■ What is being asked: Reproduce the following data line for line, with nothing altered.

■ Records for the task:
• • • • • • •

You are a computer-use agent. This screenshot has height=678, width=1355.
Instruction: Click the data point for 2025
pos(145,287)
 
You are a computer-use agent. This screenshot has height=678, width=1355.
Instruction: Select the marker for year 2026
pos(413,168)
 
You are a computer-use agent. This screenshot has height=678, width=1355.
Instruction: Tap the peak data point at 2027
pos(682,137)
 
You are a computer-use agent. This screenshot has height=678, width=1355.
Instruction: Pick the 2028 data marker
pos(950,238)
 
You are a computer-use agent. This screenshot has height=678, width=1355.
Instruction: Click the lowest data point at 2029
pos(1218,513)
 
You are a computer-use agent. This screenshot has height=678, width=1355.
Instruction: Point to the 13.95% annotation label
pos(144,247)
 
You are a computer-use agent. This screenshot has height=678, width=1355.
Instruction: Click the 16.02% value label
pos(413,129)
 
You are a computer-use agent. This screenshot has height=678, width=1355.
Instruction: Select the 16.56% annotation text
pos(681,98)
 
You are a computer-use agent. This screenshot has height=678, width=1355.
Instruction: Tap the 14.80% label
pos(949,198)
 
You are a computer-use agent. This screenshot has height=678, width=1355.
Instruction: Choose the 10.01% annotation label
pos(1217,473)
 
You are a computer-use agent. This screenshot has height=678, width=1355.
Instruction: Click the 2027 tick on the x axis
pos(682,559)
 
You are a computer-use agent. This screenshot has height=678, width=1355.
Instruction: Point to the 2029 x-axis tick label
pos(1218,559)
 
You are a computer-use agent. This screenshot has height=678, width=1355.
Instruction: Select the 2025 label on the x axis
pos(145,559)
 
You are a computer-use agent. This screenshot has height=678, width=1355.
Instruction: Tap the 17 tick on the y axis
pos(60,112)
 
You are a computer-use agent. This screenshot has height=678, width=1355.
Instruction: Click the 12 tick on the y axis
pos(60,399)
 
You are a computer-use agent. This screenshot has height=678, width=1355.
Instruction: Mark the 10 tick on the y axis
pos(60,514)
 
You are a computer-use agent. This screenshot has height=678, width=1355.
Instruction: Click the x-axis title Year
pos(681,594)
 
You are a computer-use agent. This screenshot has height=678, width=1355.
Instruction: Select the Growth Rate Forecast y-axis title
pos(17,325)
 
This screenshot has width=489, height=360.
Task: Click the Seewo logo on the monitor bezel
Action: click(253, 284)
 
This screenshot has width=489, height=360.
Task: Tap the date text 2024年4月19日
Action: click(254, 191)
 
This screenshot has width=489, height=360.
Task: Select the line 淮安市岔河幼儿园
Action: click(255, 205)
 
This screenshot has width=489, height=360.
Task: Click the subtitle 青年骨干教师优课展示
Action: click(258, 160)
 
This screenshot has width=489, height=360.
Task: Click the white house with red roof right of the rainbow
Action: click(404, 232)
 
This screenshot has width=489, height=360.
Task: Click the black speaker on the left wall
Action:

• • • • • • •

■ Worked solution:
You are a computer-use agent. This screenshot has height=678, width=1355.
Instruction: Click the data point for 2025
pos(145,287)
 
You are a computer-use agent. This screenshot has height=678, width=1355.
Instruction: Select the marker for year 2026
pos(413,168)
 
You are a computer-use agent. This screenshot has height=678, width=1355.
Instruction: Tap the peak data point at 2027
pos(682,137)
 
You are a computer-use agent. This screenshot has height=678, width=1355.
Instruction: Pick the 2028 data marker
pos(950,238)
 
You are a computer-use agent. This screenshot has height=678, width=1355.
Instruction: Click the lowest data point at 2029
pos(1218,513)
 
You are a computer-use agent. This screenshot has height=678, width=1355.
Instruction: Point to the 13.95% annotation label
pos(144,247)
 
You are a computer-use agent. This screenshot has height=678, width=1355.
Instruction: Click the 16.02% value label
pos(413,129)
 
You are a computer-use agent. This screenshot has height=678, width=1355.
Instruction: Select the 16.56% annotation text
pos(681,98)
 
You are a computer-use agent. This screenshot has height=678, width=1355.
Instruction: Tap the 14.80% label
pos(949,198)
 
You are a computer-use agent. This screenshot has height=678, width=1355.
Instruction: Choose the 10.01% annotation label
pos(1217,473)
 
You are a computer-use agent. This screenshot has height=678, width=1355.
Instruction: Click the 2027 tick on the x axis
pos(682,559)
 
You are a computer-use agent. This screenshot has height=678, width=1355.
Instruction: Point to the 2029 x-axis tick label
pos(1218,559)
 
You are a computer-use agent. This screenshot has height=678, width=1355.
Instruction: Select the 2025 label on the x axis
pos(145,559)
 
You are a computer-use agent. This screenshot has height=678, width=1355.
Instruction: Tap the 17 tick on the y axis
pos(60,112)
 
You are a computer-use agent. This screenshot has height=678, width=1355.
Instruction: Click the 12 tick on the y axis
pos(60,399)
 
You are a computer-use agent. This screenshot has height=678, width=1355.
Instruction: Mark the 10 tick on the y axis
pos(60,514)
 
You are a computer-use agent. This screenshot has height=678, width=1355.
Instruction: Click the x-axis title Year
pos(681,594)
 
You are a computer-use agent. This screenshot has height=678, width=1355.
Instruction: Select the Growth Rate Forecast y-axis title
pos(17,325)
 
This screenshot has width=489, height=360.
Task: Click the Seewo logo on the monitor bezel
Action: click(253, 284)
 
This screenshot has width=489, height=360.
Task: Tap the date text 2024年4月19日
Action: click(254, 191)
 
This screenshot has width=489, height=360.
Task: Select the line 淮安市岔河幼儿园
Action: click(255, 205)
 
This screenshot has width=489, height=360.
Task: Click the subtitle 青年骨干教师优课展示
Action: click(258, 160)
 
This screenshot has width=489, height=360.
Task: Click the white house with red roof right of the rainbow
Action: click(404, 232)
 
This screenshot has width=489, height=360.
Task: Click the black speaker on the left wall
Action:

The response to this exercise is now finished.